This is the core tradeoff:
- **Exact attention**: Any token can precisely query any past token. Great for tasks needing exact retrieval (e.g., "what was the user's name 2,000 tokens ago?")
- **Linear attention**: All past information is *blended* into a fixed-size summary. Retrieval is approximate. Sharp attention patterns are smoothed over.

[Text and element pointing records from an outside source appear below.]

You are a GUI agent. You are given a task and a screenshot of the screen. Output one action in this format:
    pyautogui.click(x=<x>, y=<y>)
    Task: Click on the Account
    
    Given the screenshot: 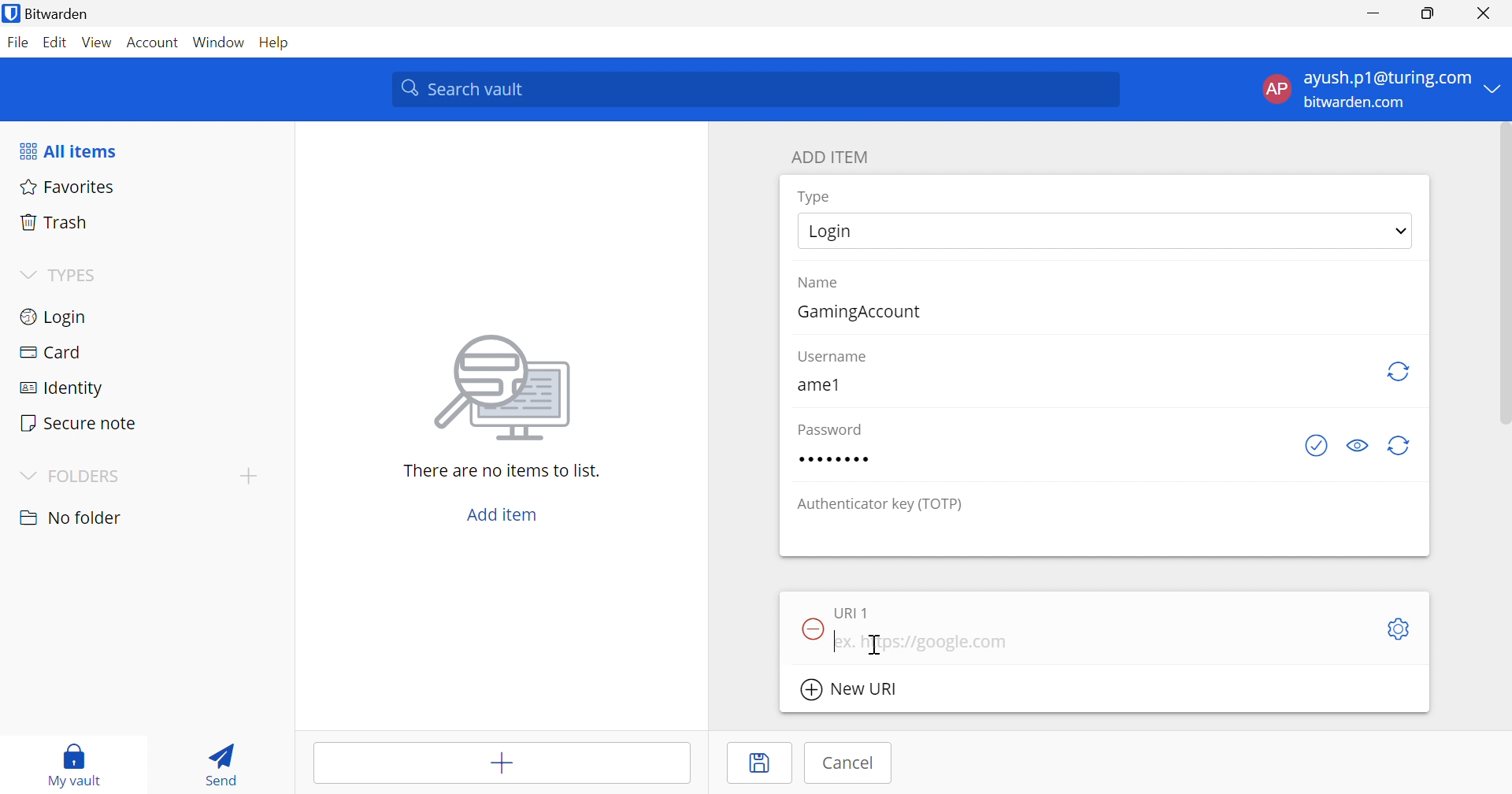 What is the action you would take?
    pyautogui.click(x=154, y=41)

The research paper "Zoology" (2023) showed that **associative recall** — the ability to retrieve a specific key-value pair from context — is where linear methods most consistently fail vs. full attention. See also [[zoology-associative-recall]] for the full analysis.
---
## 6. Why O(N²) Persists: The Fundamental Limit
Even with FlashAttention making hardware more efficient, the underlying O(N²) computation remains. Here's why it's genuinely unavoidable in standard attention:
**Step 1**: For each of N tokens, compute how much it should attend to each of the N other tokens → N² dot products.

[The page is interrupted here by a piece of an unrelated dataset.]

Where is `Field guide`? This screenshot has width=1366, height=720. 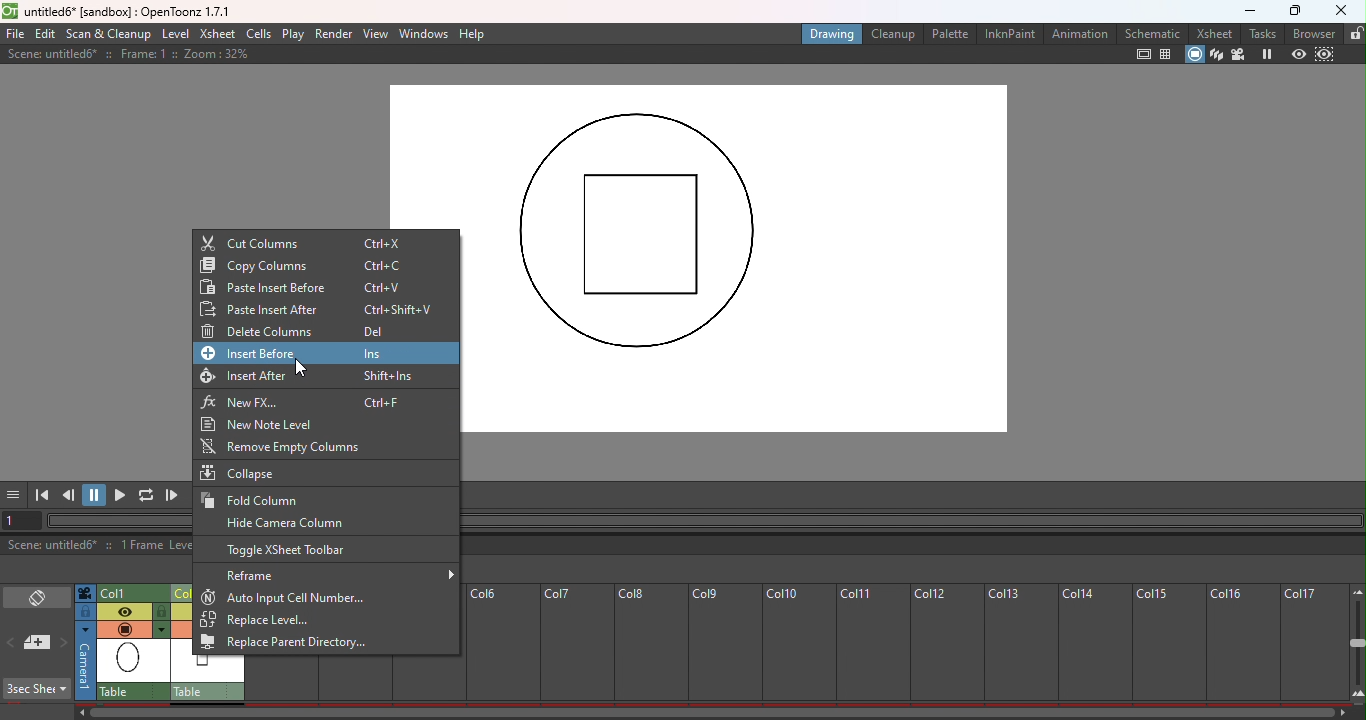
Field guide is located at coordinates (1166, 56).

**Step 2**: Apply softmax → N² values.
**Step 3**: Weight-sum the V matrix → N² multiplications.
You can make each step faster (FlashAttention does), but you can't eliminate the steps without changing the mathematical model.
> [!important] The Scaling Problem in Practice
> - At N=512: ~260K attention pairs → fast
> - At N=4,096: ~16M attention pairs → manageable
> - At N=32,768: ~1B attention pairs → slow
> - At N=131,072 (GPT-4 context): ~17B attention pairs → requires FlashAttention + special hardware
This is why models with very long context windows (Claude 200K, Gemini 1M) require enormous GPU resources, even with FlashAttention. The O(N²) wall is real.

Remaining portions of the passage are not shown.